Entries provided:

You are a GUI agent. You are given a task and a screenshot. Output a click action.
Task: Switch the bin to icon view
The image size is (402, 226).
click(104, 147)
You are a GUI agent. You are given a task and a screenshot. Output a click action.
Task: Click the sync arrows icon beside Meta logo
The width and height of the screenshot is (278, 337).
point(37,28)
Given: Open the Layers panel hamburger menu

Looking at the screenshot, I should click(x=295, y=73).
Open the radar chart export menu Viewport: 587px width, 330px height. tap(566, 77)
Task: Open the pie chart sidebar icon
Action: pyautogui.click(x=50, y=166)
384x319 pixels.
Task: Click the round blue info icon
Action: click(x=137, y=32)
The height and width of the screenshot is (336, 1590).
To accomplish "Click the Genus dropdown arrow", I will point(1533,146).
...
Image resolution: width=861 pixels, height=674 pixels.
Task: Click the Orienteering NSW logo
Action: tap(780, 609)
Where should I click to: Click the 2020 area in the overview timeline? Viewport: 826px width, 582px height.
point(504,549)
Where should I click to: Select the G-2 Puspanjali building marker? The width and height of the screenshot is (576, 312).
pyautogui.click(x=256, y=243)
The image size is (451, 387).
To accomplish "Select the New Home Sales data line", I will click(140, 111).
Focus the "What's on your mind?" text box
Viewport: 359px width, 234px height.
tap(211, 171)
...
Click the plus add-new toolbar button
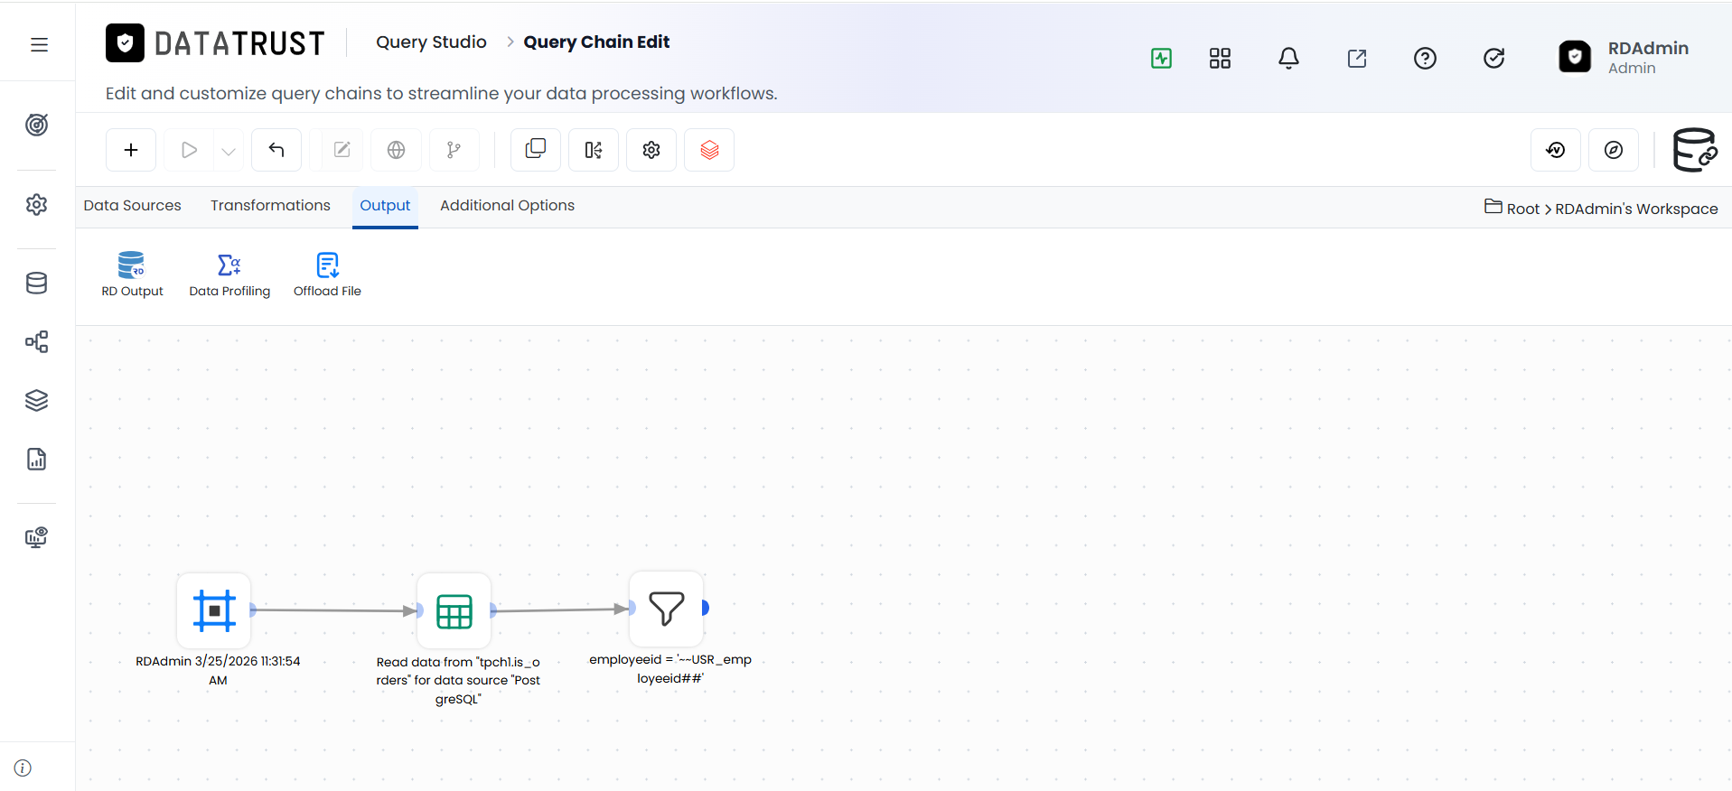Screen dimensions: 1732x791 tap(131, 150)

Exercise:
Set down only the lines above that fall between the line holding "Open the radar" and the line holding "The height and", inclusive, keeping each exact.

Reply to the task:
Open the radar chart export menu Viewport: 587px width, 330px height. tap(566, 77)
Task: Open the pie chart sidebar icon
Action: pyautogui.click(x=50, y=166)
384x319 pixels.
Task: Click the round blue info icon
Action: click(x=137, y=32)
The height and width of the screenshot is (336, 1590).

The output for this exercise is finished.